Hacker News
The hackeRnews package was created in order to simplify
the process of getting data from Hacker News. Hacker News is
a user-generated content website that focuses on stories related to
computer science. The website is composed of user submitted stories
where each one provides a link to the original data source. Moreover,
users have the ability to upvote a story if they have found it
interesting. Each story contains a comment section which allows users to
discuss about the presented subject. Besides news stories Hacker News
contains the following sections:
- ‘Ask’ section where users can ask questions to the Hacker News community
- ‘Show’ section where users can share something that they have created
- ‘Jobs’ section where users can browse job offers
Hacker News API
The Hacker News API official documentation can be found here. The API serves data
in JSON format. The hackeRnews package allows the retrieve
this data in form of convenient R objects. Each object (story, comment,
…) has a unique id and can be retrieved using this id. The API also
provides a way to fetch up to 500 top and new stories, latest best
stories, ask stories, show stories and job stories.
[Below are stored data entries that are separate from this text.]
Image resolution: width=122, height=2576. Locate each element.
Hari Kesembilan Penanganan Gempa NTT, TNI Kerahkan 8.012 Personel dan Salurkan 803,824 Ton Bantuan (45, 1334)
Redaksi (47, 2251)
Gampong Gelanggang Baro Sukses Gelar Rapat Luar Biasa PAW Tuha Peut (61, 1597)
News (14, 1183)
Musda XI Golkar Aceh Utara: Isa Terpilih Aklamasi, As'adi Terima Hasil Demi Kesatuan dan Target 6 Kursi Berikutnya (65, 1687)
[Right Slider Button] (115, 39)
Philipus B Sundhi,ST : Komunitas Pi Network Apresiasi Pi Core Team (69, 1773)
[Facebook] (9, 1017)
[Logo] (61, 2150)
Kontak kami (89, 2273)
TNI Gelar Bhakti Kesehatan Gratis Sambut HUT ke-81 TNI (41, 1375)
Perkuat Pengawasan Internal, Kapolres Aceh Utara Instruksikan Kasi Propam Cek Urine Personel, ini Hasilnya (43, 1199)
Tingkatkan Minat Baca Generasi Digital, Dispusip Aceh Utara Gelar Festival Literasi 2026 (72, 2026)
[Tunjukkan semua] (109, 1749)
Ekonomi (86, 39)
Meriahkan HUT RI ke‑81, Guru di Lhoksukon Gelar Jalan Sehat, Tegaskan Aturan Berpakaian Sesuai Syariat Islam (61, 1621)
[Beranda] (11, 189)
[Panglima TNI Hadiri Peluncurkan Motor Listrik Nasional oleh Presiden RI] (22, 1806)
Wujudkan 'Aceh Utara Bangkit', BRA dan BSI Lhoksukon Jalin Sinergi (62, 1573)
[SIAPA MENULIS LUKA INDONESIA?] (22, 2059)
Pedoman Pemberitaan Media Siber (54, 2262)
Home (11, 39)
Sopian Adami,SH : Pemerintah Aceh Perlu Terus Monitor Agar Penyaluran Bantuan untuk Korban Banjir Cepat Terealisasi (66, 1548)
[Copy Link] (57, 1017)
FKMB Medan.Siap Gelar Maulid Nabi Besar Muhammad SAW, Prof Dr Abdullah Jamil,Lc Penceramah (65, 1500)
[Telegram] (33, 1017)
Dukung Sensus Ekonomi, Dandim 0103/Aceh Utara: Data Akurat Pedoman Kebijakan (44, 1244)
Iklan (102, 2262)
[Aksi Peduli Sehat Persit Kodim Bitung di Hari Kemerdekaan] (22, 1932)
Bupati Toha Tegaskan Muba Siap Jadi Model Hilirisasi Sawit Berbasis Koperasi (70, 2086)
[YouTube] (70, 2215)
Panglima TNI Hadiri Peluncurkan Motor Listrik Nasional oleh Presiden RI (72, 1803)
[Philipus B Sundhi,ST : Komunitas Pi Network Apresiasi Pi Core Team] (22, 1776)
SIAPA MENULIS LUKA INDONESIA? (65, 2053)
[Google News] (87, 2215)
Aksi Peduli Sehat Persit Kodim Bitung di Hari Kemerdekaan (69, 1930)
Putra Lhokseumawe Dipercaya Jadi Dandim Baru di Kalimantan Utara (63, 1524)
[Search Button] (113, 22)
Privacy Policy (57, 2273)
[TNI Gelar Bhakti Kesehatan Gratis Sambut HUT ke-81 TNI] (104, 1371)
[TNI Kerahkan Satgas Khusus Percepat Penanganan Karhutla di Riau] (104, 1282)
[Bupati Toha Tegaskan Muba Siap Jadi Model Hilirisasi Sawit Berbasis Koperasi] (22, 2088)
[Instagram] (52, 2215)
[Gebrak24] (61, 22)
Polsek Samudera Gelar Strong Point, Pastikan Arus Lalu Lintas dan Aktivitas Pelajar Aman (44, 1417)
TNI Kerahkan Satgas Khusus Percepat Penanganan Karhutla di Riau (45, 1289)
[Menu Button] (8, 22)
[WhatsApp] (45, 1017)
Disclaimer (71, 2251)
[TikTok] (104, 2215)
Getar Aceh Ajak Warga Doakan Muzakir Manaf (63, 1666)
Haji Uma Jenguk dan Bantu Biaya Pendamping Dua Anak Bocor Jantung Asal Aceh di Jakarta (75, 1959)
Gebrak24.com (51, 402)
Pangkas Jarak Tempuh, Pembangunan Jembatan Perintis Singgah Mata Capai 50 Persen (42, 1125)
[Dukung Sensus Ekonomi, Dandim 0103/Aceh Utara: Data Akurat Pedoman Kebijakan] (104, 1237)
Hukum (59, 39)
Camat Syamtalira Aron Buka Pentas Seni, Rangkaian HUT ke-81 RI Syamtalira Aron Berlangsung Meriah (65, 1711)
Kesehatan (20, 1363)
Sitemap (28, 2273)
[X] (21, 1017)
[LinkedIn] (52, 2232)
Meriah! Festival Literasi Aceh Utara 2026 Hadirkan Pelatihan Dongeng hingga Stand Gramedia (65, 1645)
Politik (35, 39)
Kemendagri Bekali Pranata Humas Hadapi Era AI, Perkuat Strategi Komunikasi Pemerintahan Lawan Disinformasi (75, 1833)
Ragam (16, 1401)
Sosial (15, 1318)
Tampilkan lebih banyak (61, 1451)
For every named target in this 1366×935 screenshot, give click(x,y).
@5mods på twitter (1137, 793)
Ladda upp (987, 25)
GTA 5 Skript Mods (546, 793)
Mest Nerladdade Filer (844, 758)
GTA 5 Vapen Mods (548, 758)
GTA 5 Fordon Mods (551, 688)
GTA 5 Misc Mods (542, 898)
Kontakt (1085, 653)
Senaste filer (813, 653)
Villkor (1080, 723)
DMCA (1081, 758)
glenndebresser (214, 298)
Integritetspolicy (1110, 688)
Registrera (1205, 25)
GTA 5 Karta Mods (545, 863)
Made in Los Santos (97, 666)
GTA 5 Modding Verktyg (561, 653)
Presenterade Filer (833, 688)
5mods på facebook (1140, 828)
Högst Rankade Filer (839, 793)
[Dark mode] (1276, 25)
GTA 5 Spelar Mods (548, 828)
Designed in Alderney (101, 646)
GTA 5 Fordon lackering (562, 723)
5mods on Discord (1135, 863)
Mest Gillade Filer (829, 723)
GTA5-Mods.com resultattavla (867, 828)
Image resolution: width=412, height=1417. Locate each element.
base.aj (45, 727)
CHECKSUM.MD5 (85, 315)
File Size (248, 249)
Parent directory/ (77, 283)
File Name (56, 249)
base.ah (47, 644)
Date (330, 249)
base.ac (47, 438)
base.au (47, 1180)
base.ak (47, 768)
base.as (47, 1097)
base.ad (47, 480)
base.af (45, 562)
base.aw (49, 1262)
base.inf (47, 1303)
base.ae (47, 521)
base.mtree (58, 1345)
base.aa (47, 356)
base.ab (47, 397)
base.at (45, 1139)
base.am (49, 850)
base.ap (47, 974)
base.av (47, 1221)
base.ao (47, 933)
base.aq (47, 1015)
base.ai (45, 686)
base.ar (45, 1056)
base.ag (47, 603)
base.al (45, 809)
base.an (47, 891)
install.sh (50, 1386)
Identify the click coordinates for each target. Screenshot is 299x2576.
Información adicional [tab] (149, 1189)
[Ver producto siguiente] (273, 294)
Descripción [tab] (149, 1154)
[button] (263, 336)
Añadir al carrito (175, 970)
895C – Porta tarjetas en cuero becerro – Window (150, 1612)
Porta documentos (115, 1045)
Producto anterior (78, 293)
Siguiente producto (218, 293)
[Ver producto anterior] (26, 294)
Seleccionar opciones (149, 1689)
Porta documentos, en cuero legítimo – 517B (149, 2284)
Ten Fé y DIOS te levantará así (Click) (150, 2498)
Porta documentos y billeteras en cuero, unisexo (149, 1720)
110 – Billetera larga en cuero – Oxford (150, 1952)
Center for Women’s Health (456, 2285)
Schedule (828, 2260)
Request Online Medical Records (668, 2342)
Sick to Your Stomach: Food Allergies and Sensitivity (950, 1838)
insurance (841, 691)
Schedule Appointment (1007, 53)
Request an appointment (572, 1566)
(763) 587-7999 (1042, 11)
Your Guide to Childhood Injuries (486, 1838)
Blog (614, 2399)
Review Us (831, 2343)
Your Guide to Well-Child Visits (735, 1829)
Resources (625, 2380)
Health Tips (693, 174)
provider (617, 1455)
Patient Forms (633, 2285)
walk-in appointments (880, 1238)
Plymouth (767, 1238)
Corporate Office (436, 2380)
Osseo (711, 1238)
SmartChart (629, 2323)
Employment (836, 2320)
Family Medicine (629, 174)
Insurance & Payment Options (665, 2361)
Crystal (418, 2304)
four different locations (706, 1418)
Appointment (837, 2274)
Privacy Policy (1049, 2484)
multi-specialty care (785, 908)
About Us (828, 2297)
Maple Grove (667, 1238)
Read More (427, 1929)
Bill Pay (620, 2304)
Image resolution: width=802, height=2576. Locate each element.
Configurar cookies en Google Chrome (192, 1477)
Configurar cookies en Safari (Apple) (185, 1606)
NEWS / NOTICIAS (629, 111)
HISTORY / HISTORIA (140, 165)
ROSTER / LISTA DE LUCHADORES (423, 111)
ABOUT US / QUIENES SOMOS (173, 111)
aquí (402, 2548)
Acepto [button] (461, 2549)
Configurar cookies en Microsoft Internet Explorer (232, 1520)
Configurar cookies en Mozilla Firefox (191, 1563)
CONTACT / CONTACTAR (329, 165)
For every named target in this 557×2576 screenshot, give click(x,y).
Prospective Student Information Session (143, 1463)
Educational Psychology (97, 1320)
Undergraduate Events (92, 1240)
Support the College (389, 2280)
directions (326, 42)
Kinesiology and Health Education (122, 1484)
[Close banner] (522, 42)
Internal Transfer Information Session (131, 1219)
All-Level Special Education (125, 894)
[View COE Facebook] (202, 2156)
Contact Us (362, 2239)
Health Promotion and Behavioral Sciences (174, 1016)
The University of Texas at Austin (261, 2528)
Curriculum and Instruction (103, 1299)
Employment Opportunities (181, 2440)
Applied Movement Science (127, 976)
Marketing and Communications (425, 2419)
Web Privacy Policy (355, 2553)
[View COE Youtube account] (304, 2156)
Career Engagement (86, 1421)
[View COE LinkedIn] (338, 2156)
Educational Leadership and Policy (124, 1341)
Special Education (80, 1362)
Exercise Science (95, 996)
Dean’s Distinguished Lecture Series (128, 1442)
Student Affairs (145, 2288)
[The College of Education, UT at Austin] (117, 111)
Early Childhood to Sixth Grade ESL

Examples of using the hackeRnews package to retrieve
data from the official Hacker News API are presented below:
hackeRnews usage
news stories
To fetch best/new/top stories the user can use the
get_*_stories function. Each function takes one optional
argument max_items that limits the number of returned
stories.
For example to fetch the top 5 best stories:
best_stories <- get_best_stories(max_items = 5)
best_stories[[1]]
#> List of 9
#> $ by : chr "smnrg"
#> $ descendants: int 1353
#> $ id : int 43595269
#> $ kids : int [1:267] 43596485 43600039 43595394 43596326 43596158 43595524 43599675 43596393 43601623 43595404 ...
#> $ score : int 1895
#> $ time : POSIXct[1:1], format: "2025-04-05 17:57:46"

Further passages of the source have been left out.